Workplace

How Employees Abuse Their Corporate Cell Phone Accounts


How Employees Abuse Their Corporate Cell Phone Accounts

Photograph by Image Source

Electro-pop duo LMFAO is not just for the dance floor. Their hit Sexy and I Know It is also the most popular ringtone song downloaded by employees, according to a new report about mobile devices by Visage Mobile, a San Francisco-based company that helps clients monitor mobile-device usage.

The next most popular ringtones were Adele’s Rolling in the Deep, Rihanna’s Cheers (Drink to That), Blake Shelton’s God Gave Me You, and Young, Wild & Free by Snoop Dogg and Wiz Khalifa. LMFAO also ranked ninth with Party Rock Anthem and Adele’s Someone Like You came in 10th.

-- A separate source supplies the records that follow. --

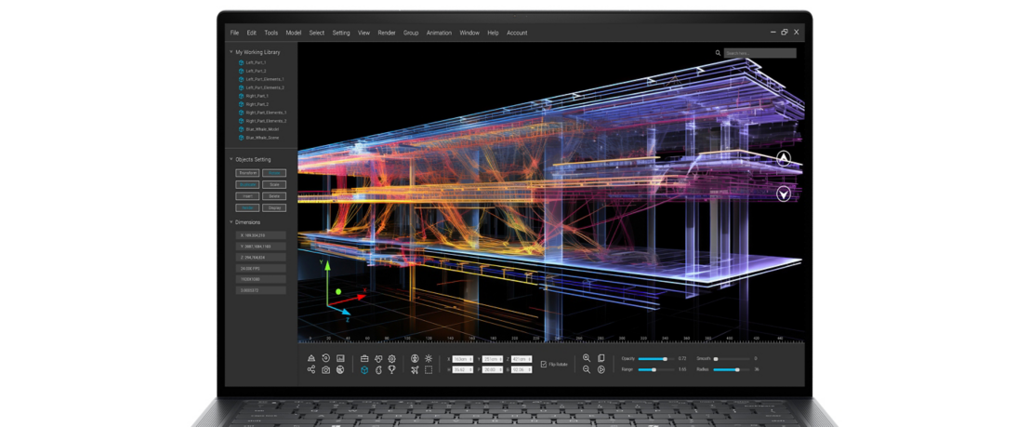This screenshot has width=1030, height=427.
Task: Click the sun brightness icon
Action: (429, 359)
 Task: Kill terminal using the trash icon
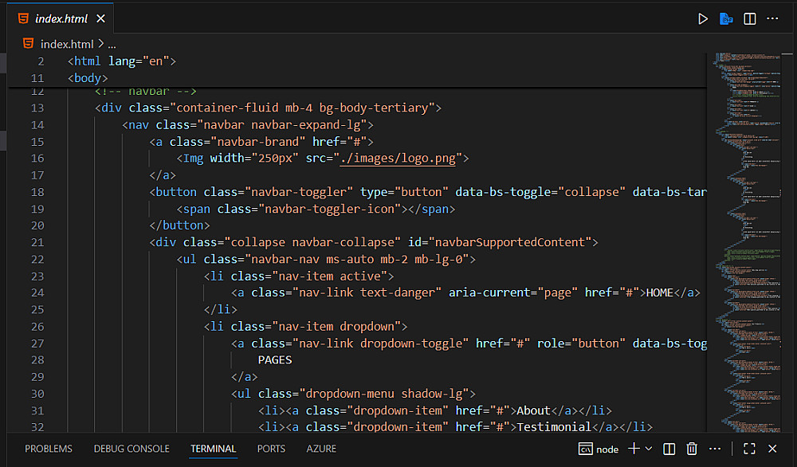[x=692, y=449]
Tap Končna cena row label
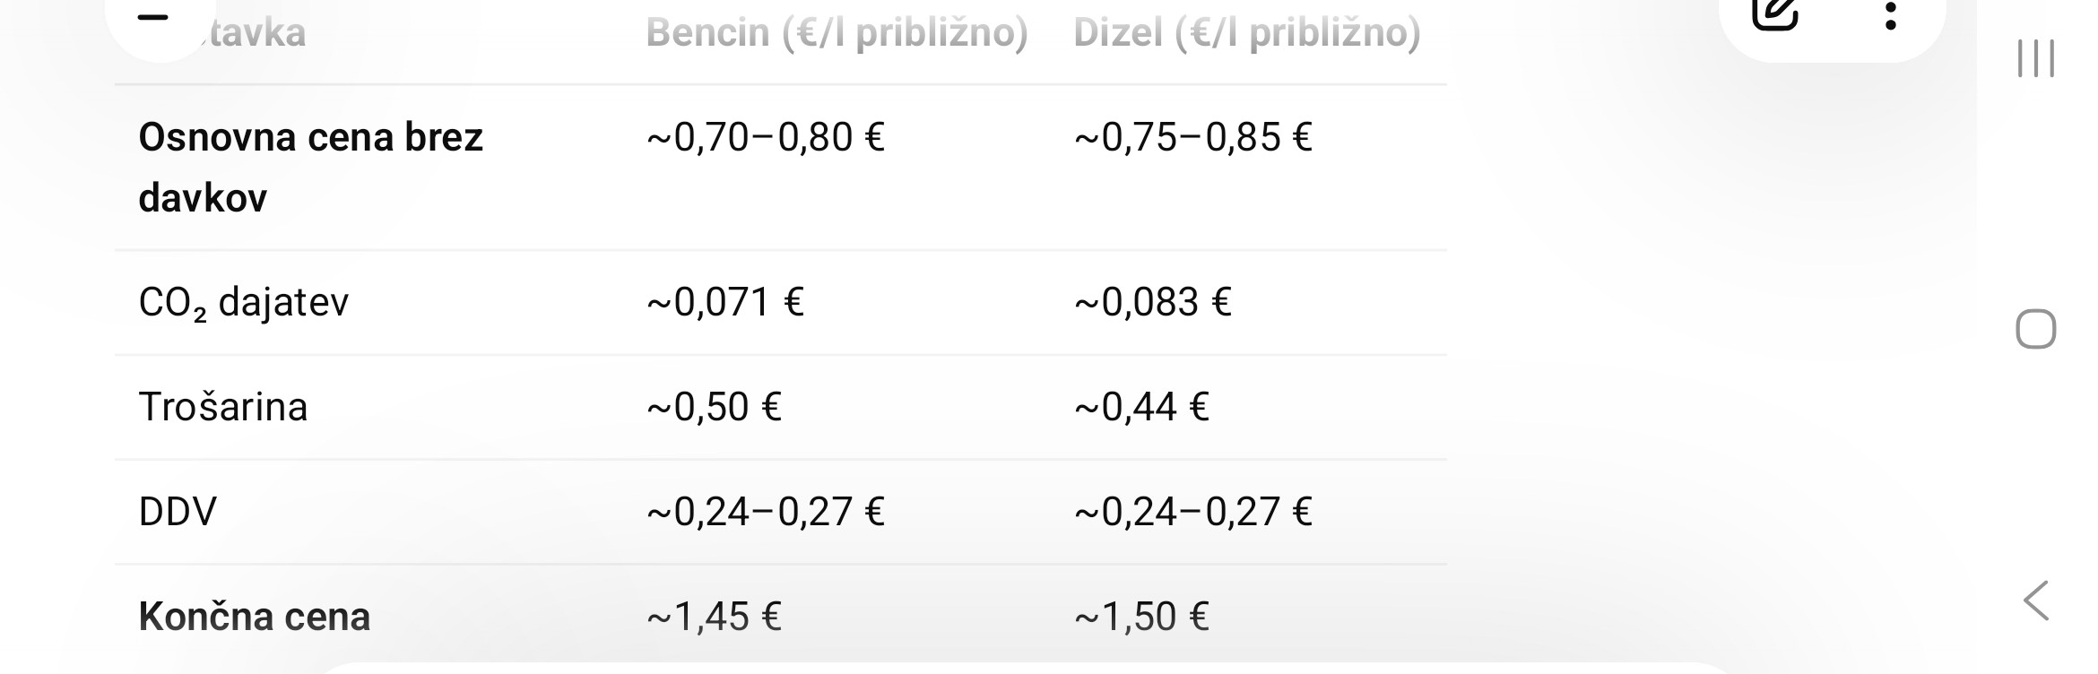This screenshot has height=674, width=2098. 254,617
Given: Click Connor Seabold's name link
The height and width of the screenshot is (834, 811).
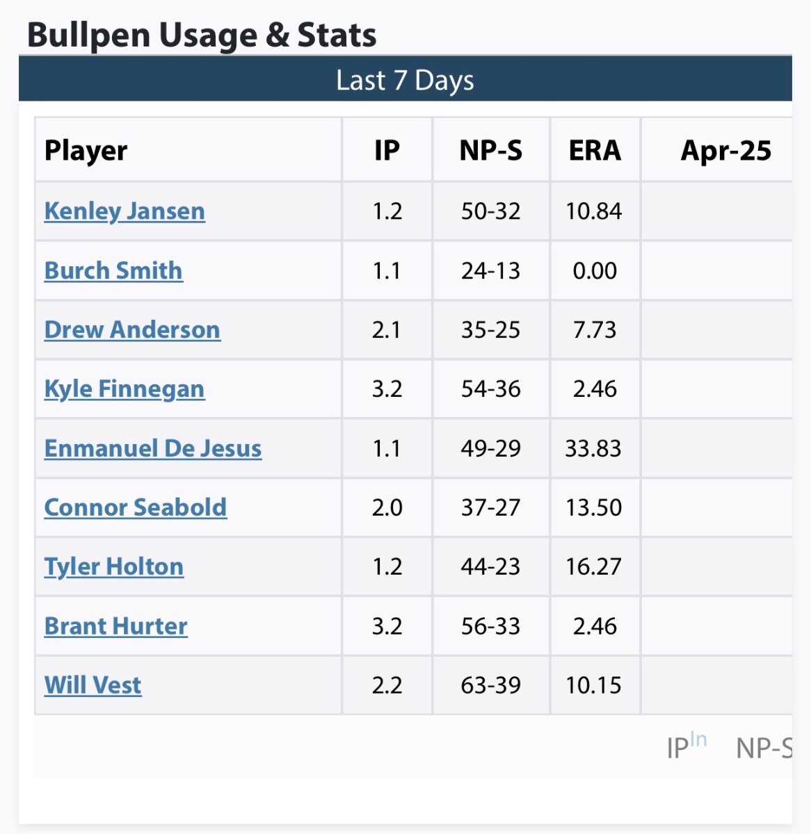Looking at the screenshot, I should point(136,507).
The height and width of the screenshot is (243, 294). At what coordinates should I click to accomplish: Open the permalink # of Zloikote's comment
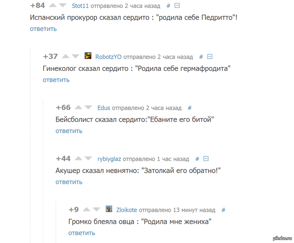click(x=223, y=209)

Mobile devices have blurred the line between work and life, and employers are finding some charges on their wireless bills that have nothing to do with business.

Visage’s report is based on usage by 480,000 employees in 450 companies, from January 2012 through March 2012. It analyzed data from cell phone carriers, companies’ human resources departments, and companies’ device inventory data, which Visage’s software analyzes for users. The average company in the study has 700 employees using wireless devices.

The analysis also found that “adult-oriented” apps such as SexyCougar and Mobile Love comprise 10 percent of downloads on employee devices. One-tenth also get premium SMS like horoscopes and celebrity news alerts. Still, employees aren’t necessarily to blame—some of these downloads result from cramming schemes, in which companies charge consumers for services they did not order (see these complaints about Misty Mobile and this New York Times piece about HoroscopeGenie, for instance).

“We hear a lot of interesting expletives when [clients] see their data for the first time in our system—the ‘Holy s—’ moment,” says Neil Cohen, Visage’s vice president in charge of marketing. Of the average $852,000 a company spends on wireless per year, he says about 12.5 percent is “bad spend,” which includes costs such as overages and roaming, as well as downloads. The average company spends $8,361 annually on employee downloads, including on ringtones, apps, and premium text services, according to the latest figures from Visage.

Cohen says employees who use such services often are not aware that company-issued phones can be individually tracked and monitored in such detail. Still, he believes “people aren’t devious, they are just oblivious.” A catchy ringtone can distract from all sorts of details.